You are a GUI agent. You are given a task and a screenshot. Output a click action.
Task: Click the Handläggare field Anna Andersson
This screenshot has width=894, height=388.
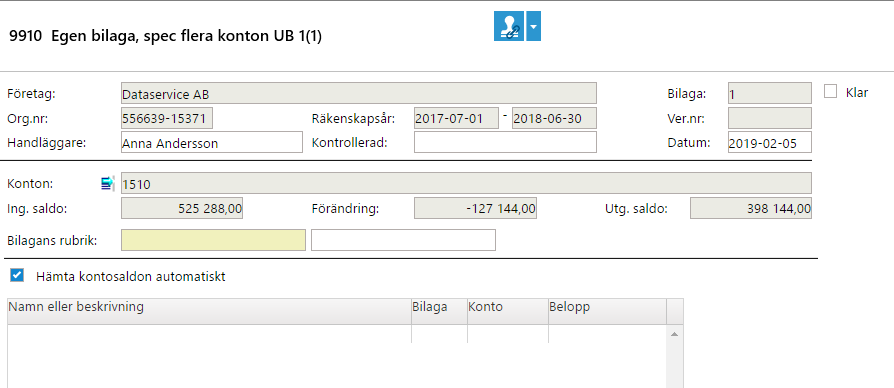pos(212,142)
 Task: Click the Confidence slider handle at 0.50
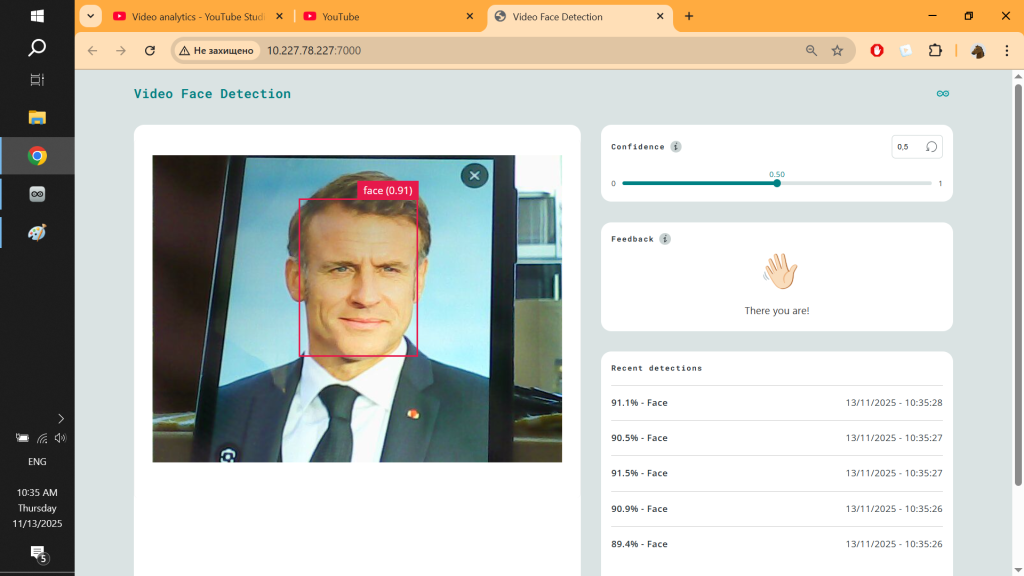click(x=777, y=183)
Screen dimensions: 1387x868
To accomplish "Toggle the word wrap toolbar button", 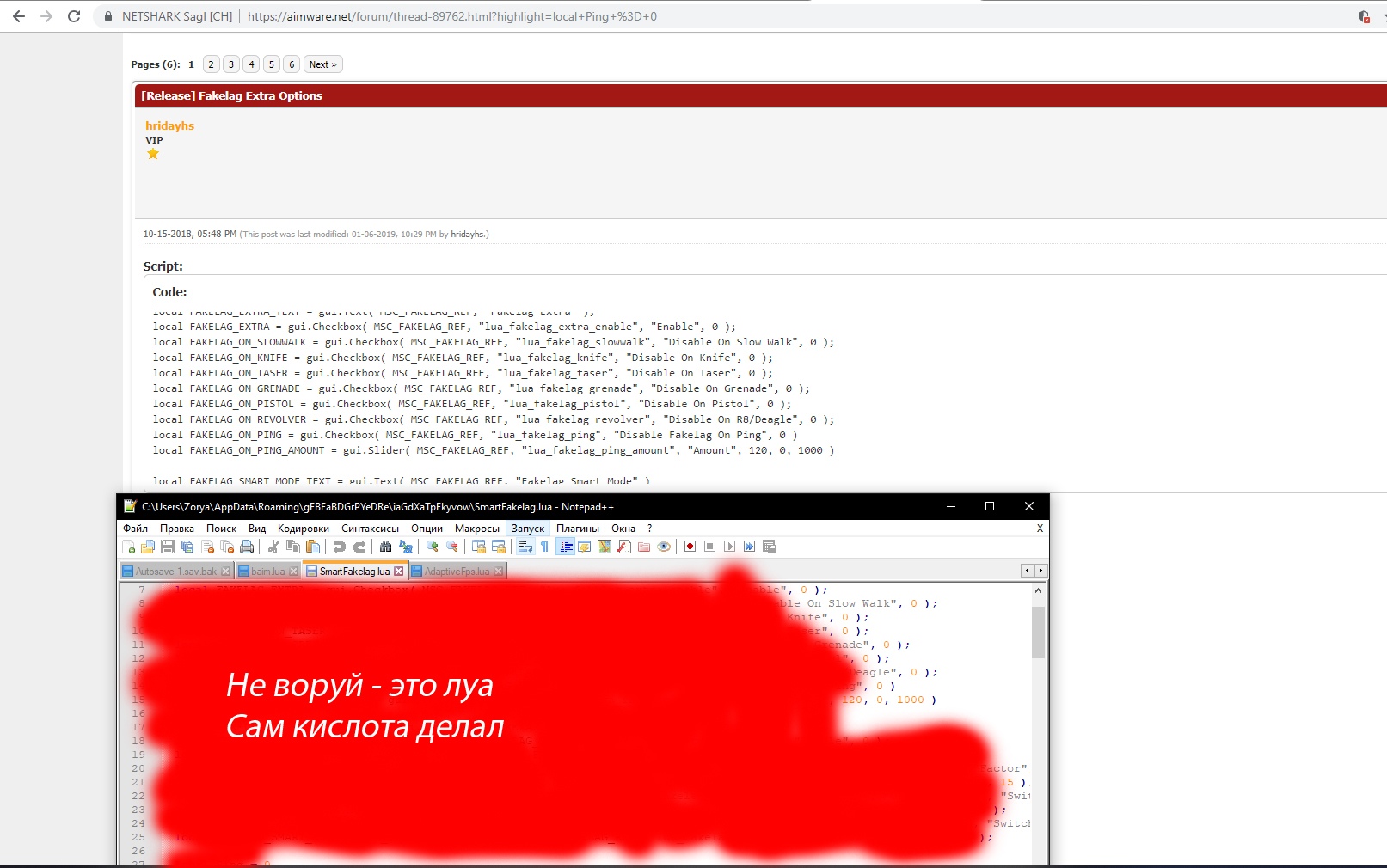I will coord(525,547).
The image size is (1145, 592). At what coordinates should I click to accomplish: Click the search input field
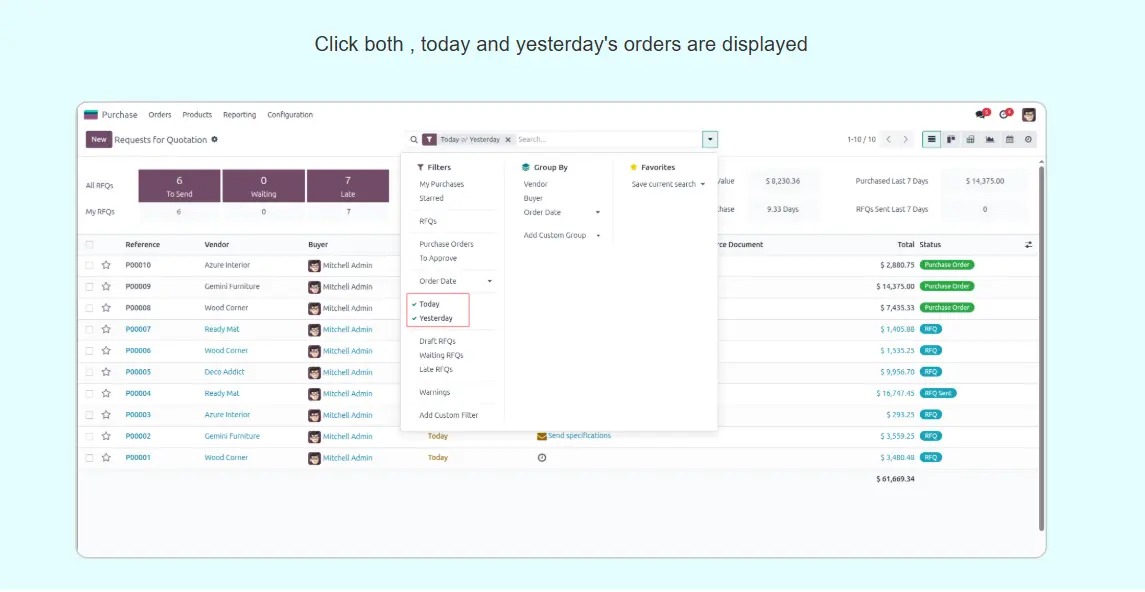click(606, 140)
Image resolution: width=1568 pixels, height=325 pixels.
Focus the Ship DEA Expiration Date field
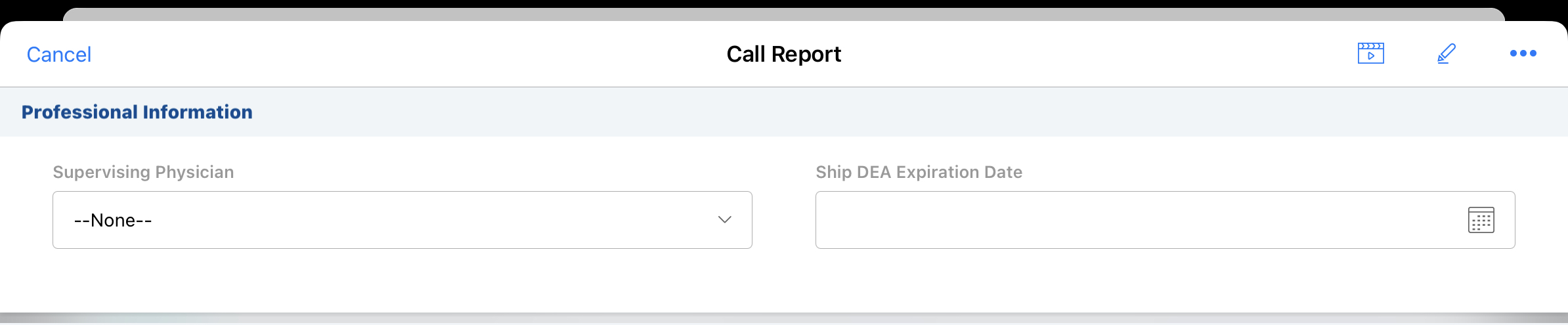click(x=1136, y=220)
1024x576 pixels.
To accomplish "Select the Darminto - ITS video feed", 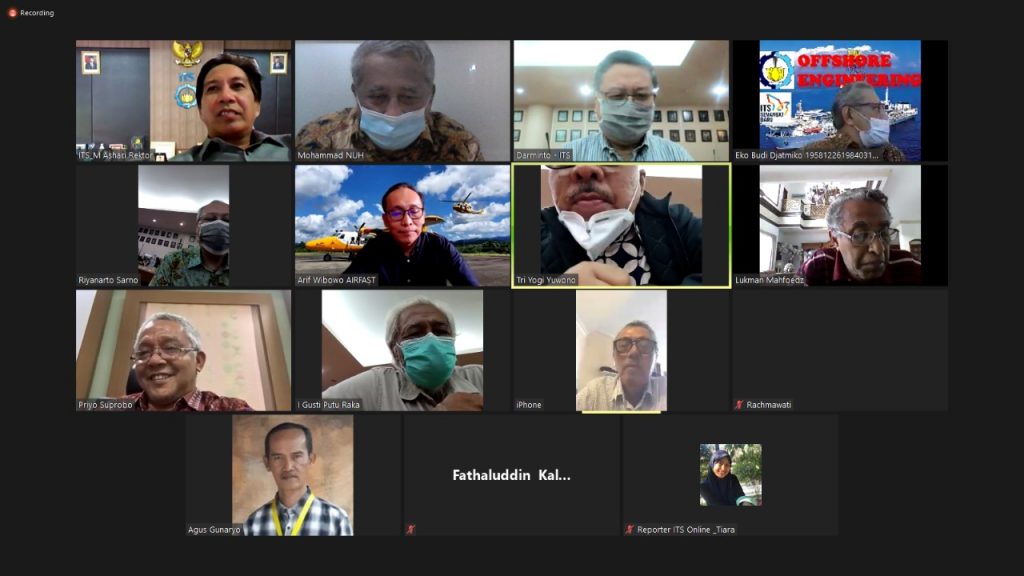I will pos(621,100).
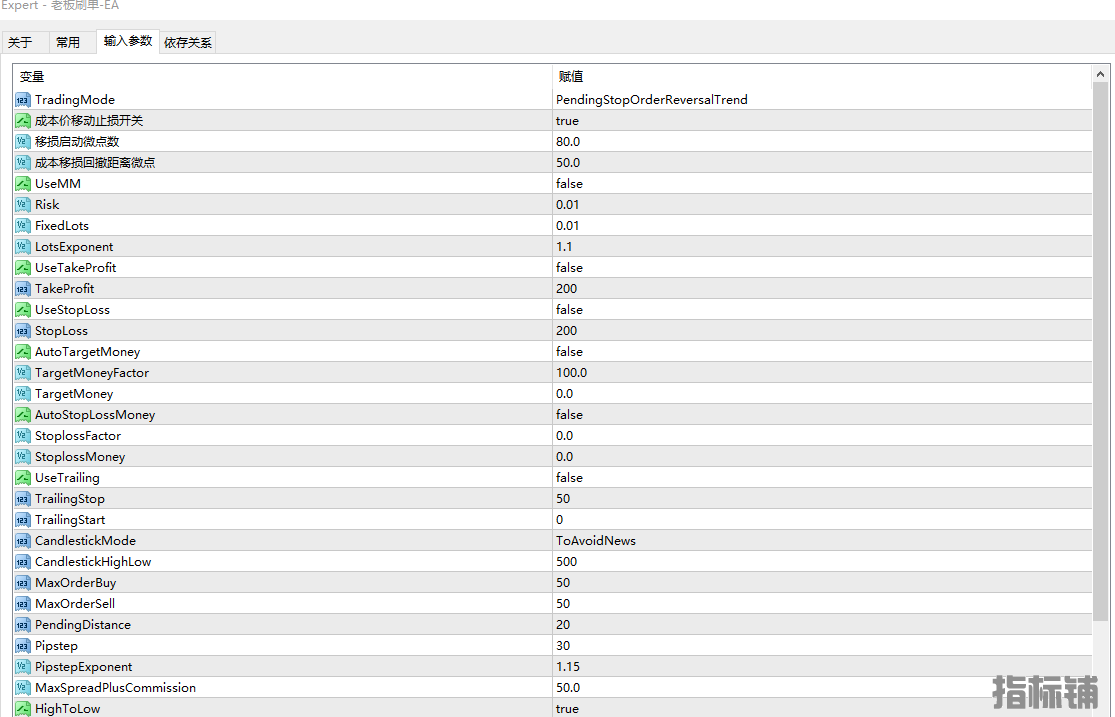
Task: Click the icon next to PipstepExponent
Action: pyautogui.click(x=23, y=667)
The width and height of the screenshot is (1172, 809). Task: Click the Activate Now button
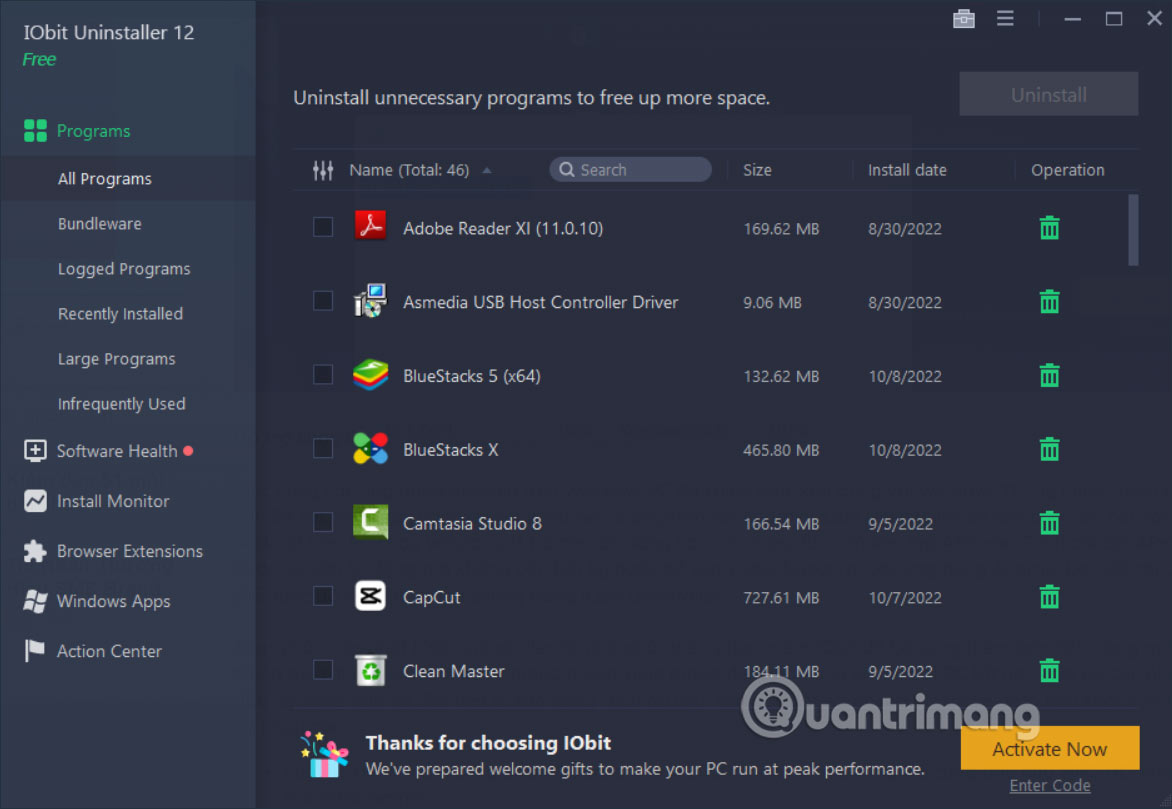pyautogui.click(x=1049, y=748)
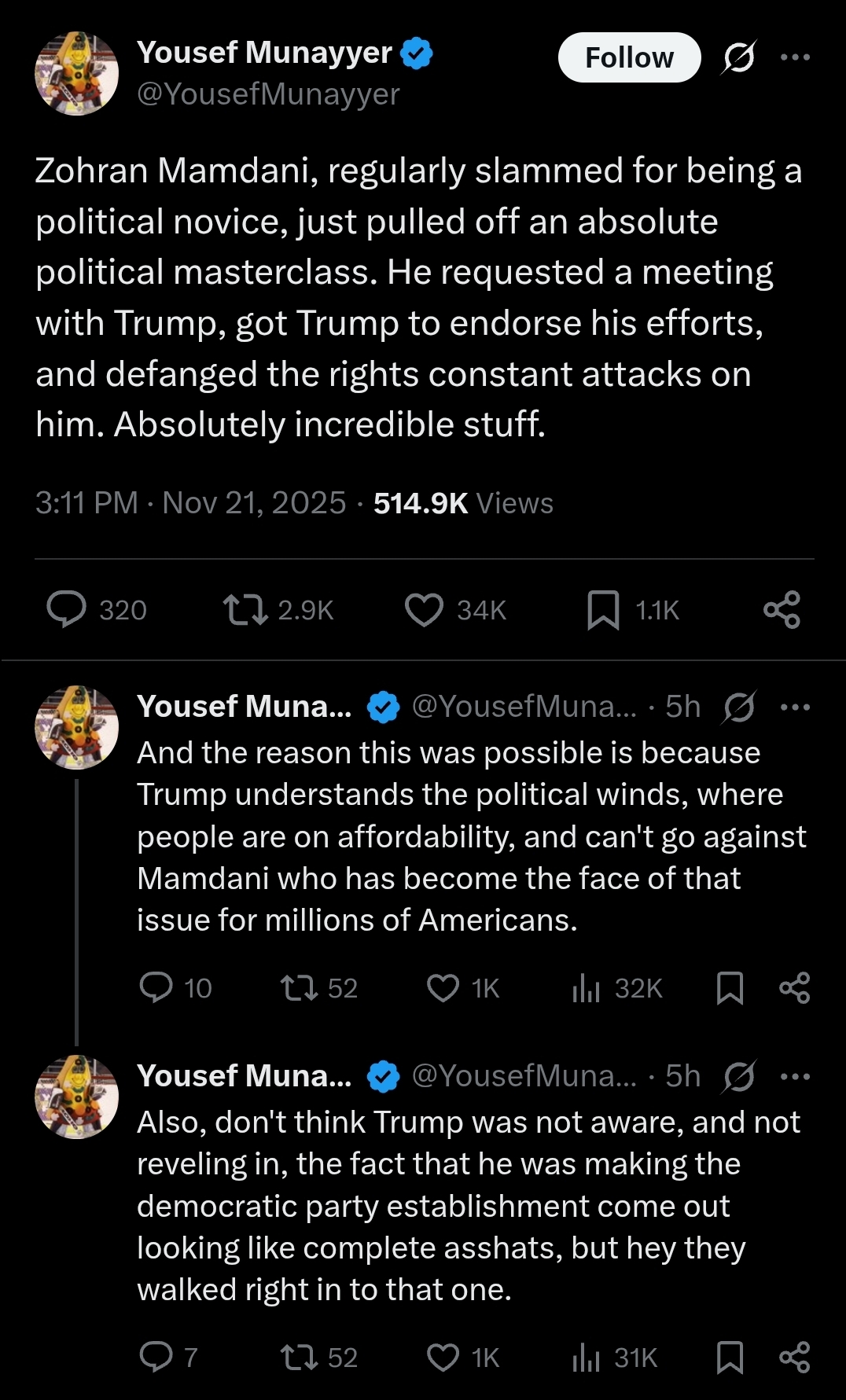
Task: Repost the last reply about democratic establishment
Action: pyautogui.click(x=300, y=1358)
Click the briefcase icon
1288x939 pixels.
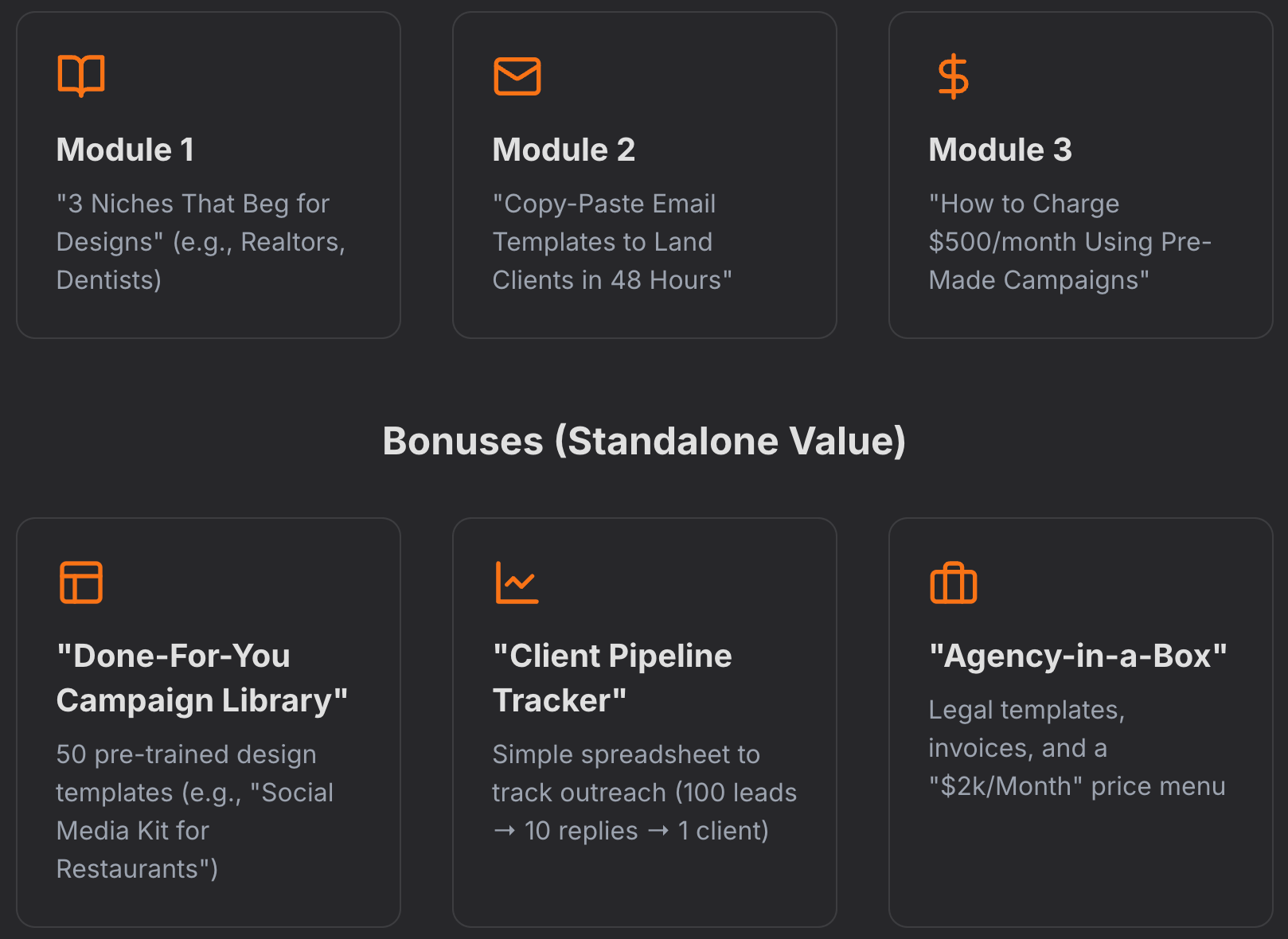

Exercise ▸ The reply should consist of a single number: how many lines in the listing contain the word "pixels".

Result below ▸ 3